--- SOURCE MATERIAL ---

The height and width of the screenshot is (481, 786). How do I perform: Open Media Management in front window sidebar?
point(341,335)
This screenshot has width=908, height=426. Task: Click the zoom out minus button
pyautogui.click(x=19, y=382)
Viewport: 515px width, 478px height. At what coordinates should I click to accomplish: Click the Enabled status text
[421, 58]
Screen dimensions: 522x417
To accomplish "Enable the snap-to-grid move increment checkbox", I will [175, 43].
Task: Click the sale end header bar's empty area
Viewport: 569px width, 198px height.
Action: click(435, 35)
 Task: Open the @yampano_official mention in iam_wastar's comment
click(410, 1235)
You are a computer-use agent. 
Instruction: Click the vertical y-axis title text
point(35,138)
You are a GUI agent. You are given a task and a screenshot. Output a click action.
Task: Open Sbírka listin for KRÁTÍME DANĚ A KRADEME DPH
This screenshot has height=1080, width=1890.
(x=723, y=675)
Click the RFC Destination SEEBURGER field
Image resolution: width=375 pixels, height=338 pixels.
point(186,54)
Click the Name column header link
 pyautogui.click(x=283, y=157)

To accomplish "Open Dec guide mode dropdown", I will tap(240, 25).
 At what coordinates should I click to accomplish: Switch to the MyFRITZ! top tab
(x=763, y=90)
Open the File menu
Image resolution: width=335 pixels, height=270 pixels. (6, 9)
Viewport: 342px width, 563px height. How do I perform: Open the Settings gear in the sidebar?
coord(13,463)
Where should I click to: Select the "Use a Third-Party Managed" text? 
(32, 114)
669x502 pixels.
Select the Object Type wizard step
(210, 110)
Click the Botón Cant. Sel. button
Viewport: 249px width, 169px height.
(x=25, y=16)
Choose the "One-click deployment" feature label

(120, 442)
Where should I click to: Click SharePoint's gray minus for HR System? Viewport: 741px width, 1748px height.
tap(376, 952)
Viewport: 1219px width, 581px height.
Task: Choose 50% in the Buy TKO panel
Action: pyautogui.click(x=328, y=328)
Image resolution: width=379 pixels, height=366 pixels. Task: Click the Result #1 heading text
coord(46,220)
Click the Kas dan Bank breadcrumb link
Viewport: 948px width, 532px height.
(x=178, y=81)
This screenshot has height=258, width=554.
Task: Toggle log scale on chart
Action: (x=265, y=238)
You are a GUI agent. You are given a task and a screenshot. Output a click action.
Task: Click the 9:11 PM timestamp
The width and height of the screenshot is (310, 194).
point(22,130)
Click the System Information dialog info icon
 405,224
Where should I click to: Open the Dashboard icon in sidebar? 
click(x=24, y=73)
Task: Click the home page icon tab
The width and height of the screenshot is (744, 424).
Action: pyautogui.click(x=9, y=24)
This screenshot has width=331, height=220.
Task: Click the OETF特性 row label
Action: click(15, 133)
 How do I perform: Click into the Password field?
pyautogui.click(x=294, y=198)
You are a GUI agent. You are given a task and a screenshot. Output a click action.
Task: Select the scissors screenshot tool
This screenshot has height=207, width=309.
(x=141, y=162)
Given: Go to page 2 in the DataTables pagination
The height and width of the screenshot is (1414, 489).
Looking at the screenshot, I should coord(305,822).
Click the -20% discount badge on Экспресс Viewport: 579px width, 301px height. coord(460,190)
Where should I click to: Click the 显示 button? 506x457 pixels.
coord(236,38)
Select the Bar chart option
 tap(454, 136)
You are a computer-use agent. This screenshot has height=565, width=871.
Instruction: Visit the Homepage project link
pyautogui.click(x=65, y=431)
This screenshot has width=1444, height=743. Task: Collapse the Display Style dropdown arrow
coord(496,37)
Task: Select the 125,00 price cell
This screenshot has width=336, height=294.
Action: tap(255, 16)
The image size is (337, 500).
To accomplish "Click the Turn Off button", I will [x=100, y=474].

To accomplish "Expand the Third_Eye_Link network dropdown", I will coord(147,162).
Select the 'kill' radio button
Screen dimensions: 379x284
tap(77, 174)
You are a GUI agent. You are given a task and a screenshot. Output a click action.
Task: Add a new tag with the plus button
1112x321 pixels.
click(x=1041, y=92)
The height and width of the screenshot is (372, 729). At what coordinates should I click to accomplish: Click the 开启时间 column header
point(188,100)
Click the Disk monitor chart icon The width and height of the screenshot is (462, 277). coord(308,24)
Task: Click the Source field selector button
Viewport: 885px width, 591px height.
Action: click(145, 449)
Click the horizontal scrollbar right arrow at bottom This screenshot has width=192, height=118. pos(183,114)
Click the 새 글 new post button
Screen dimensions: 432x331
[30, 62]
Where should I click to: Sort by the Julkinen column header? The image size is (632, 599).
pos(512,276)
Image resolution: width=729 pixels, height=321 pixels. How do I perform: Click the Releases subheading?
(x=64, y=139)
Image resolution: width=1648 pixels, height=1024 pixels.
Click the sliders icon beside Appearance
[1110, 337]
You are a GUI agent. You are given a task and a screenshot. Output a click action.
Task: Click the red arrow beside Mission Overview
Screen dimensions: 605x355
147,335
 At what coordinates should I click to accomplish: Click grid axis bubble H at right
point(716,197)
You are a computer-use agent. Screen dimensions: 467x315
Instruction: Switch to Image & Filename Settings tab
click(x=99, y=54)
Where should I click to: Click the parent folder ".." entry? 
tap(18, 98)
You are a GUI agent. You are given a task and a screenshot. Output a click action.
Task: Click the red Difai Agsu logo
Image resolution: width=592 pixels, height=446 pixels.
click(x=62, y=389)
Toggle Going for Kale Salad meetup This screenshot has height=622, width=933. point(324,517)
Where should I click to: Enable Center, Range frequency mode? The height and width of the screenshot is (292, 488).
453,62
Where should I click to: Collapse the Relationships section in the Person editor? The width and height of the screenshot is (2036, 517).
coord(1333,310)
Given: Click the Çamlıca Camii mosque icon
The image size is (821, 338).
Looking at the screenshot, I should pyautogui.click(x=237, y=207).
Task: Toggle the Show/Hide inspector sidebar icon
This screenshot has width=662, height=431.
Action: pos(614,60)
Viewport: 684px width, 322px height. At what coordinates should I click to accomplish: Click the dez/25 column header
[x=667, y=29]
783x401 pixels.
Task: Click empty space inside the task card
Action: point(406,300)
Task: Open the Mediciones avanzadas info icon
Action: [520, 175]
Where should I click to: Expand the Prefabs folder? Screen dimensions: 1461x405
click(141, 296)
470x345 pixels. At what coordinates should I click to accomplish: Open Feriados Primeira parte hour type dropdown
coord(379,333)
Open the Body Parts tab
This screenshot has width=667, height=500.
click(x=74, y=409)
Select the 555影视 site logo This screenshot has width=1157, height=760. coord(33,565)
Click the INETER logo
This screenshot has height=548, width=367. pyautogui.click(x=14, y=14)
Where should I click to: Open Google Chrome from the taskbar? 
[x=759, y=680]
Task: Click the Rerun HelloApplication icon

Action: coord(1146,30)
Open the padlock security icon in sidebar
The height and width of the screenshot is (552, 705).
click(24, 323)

---

= TASK STATEMENT =
Output all records exactly, with nothing added or dropped.

= TASK ANSWER =
The height and width of the screenshot is (481, 786). How do I perform: Open Media Management in front window sidebar?
point(341,335)
This screenshot has width=908, height=426. Task: Click the zoom out minus button
pyautogui.click(x=19, y=382)
Viewport: 515px width, 478px height. At what coordinates should I click to accomplish: Click the Enabled status text
[421, 58]
Screen dimensions: 522x417
To accomplish "Enable the snap-to-grid move increment checkbox", I will [175, 43].
Task: Click the sale end header bar's empty area
Viewport: 569px width, 198px height.
Action: click(435, 35)
 Task: Open the @yampano_official mention in iam_wastar's comment
click(410, 1235)
You are a computer-use agent. 
Instruction: Click the vertical y-axis title text
point(35,138)
You are a GUI agent. You are given a task and a screenshot. Output a click action.
Task: Open Sbírka listin for KRÁTÍME DANĚ A KRADEME DPH
This screenshot has height=1080, width=1890.
(x=723, y=675)
Click the RFC Destination SEEBURGER field
Image resolution: width=375 pixels, height=338 pixels.
point(186,54)
Click the Name column header link
 pyautogui.click(x=283, y=157)

To accomplish "Open Dec guide mode dropdown", I will tap(240, 25).
 At what coordinates should I click to accomplish: Switch to the MyFRITZ! top tab
(x=763, y=90)
Open the File menu
Image resolution: width=335 pixels, height=270 pixels. (6, 9)
Viewport: 342px width, 563px height. How do I perform: Open the Settings gear in the sidebar?
coord(13,463)
Where should I click to: Select the "Use a Third-Party Managed" text? 
(32, 114)
669x502 pixels.
Select the Object Type wizard step
(210, 110)
Click the Botón Cant. Sel. button
Viewport: 249px width, 169px height.
(x=25, y=16)
Choose the "One-click deployment" feature label

(120, 442)
Where should I click to: Click SharePoint's gray minus for HR System? Viewport: 741px width, 1748px height.
tap(376, 952)
Viewport: 1219px width, 581px height.
Task: Choose 50% in the Buy TKO panel
Action: pyautogui.click(x=328, y=328)
Image resolution: width=379 pixels, height=366 pixels. Task: Click the Result #1 heading text
coord(46,220)
Click the Kas dan Bank breadcrumb link
Viewport: 948px width, 532px height.
(x=178, y=81)
This screenshot has height=258, width=554.
Task: Toggle log scale on chart
Action: (x=265, y=238)
You are a GUI agent. You are given a task and a screenshot. Output a click action.
Task: Click the 9:11 PM timestamp
The width and height of the screenshot is (310, 194).
point(22,130)
Click the System Information dialog info icon
 405,224
Where should I click to: Open the Dashboard icon in sidebar? 
click(x=24, y=73)
Task: Click the home page icon tab
The width and height of the screenshot is (744, 424).
Action: pyautogui.click(x=9, y=24)
This screenshot has width=331, height=220.
Task: Click the OETF特性 row label
Action: click(15, 133)
 How do I perform: Click into the Password field?
pyautogui.click(x=294, y=198)
You are a GUI agent. You are given a task and a screenshot. Output a click action.
Task: Select the scissors screenshot tool
This screenshot has height=207, width=309.
(x=141, y=162)
Given: Go to page 2 in the DataTables pagination
The height and width of the screenshot is (1414, 489).
Looking at the screenshot, I should coord(305,822).
Click the -20% discount badge on Экспресс Viewport: 579px width, 301px height. coord(460,190)
Where should I click to: Click the 显示 button? 506x457 pixels.
coord(236,38)
Select the Bar chart option
 tap(454, 136)
You are a computer-use agent. This screenshot has height=565, width=871.
Instruction: Visit the Homepage project link
pyautogui.click(x=65, y=431)
This screenshot has width=1444, height=743. Task: Collapse the Display Style dropdown arrow
coord(496,37)
Task: Select the 125,00 price cell
This screenshot has width=336, height=294.
Action: tap(255, 16)
The image size is (337, 500).
To accomplish "Click the Turn Off button", I will [x=100, y=474].

To accomplish "Expand the Third_Eye_Link network dropdown", I will coord(147,162).
Select the 'kill' radio button
Screen dimensions: 379x284
tap(77, 174)
You are a GUI agent. You are given a task and a screenshot. Output a click action.
Task: Add a new tag with the plus button
1112x321 pixels.
click(x=1041, y=92)
The height and width of the screenshot is (372, 729). At what coordinates should I click to accomplish: Click the 开启时间 column header
point(188,100)
Click the Disk monitor chart icon The width and height of the screenshot is (462, 277). coord(308,24)
Task: Click the Source field selector button
Viewport: 885px width, 591px height.
Action: click(145, 449)
Click the horizontal scrollbar right arrow at bottom This screenshot has width=192, height=118. pos(183,114)
Click the 새 글 new post button
Screen dimensions: 432x331
[30, 62]
Where should I click to: Sort by the Julkinen column header? The image size is (632, 599).
pos(512,276)
Image resolution: width=729 pixels, height=321 pixels. How do I perform: Click the Releases subheading?
(x=64, y=139)
Image resolution: width=1648 pixels, height=1024 pixels.
Click the sliders icon beside Appearance
[1110, 337]
You are a GUI agent. You are given a task and a screenshot. Output a click action.
Task: Click the red arrow beside Mission Overview
Screen dimensions: 605x355
147,335
 At what coordinates should I click to accomplish: Click grid axis bubble H at right
point(716,197)
You are a computer-use agent. Screen dimensions: 467x315
Instruction: Switch to Image & Filename Settings tab
click(x=99, y=54)
Where should I click to: Click the parent folder ".." entry? 
tap(18, 98)
You are a GUI agent. You are given a task and a screenshot. Output a click action.
Task: Click the red Difai Agsu logo
Image resolution: width=592 pixels, height=446 pixels.
click(x=62, y=389)
Toggle Going for Kale Salad meetup This screenshot has height=622, width=933. point(324,517)
Where should I click to: Enable Center, Range frequency mode? The height and width of the screenshot is (292, 488).
453,62
Where should I click to: Collapse the Relationships section in the Person editor? The width and height of the screenshot is (2036, 517).
coord(1333,310)
Given: Click the Çamlıca Camii mosque icon
The image size is (821, 338).
Looking at the screenshot, I should pyautogui.click(x=237, y=207).
Task: Toggle the Show/Hide inspector sidebar icon
This screenshot has width=662, height=431.
Action: pos(614,60)
Viewport: 684px width, 322px height. At what coordinates should I click to accomplish: Click the dez/25 column header
[x=667, y=29]
783x401 pixels.
Task: Click empty space inside the task card
Action: point(406,300)
Task: Open the Mediciones avanzadas info icon
Action: [520, 175]
Where should I click to: Expand the Prefabs folder? Screen dimensions: 1461x405
click(141, 296)
470x345 pixels. At what coordinates should I click to accomplish: Open Feriados Primeira parte hour type dropdown
coord(379,333)
Open the Body Parts tab
This screenshot has width=667, height=500.
click(x=74, y=409)
Select the 555影视 site logo This screenshot has width=1157, height=760. coord(33,565)
Click the INETER logo
This screenshot has height=548, width=367. pyautogui.click(x=14, y=14)
Where should I click to: Open Google Chrome from the taskbar? 
[x=759, y=680]
Task: Click the Rerun HelloApplication icon

Action: coord(1146,30)
Open the padlock security icon in sidebar
The height and width of the screenshot is (552, 705).
click(24, 323)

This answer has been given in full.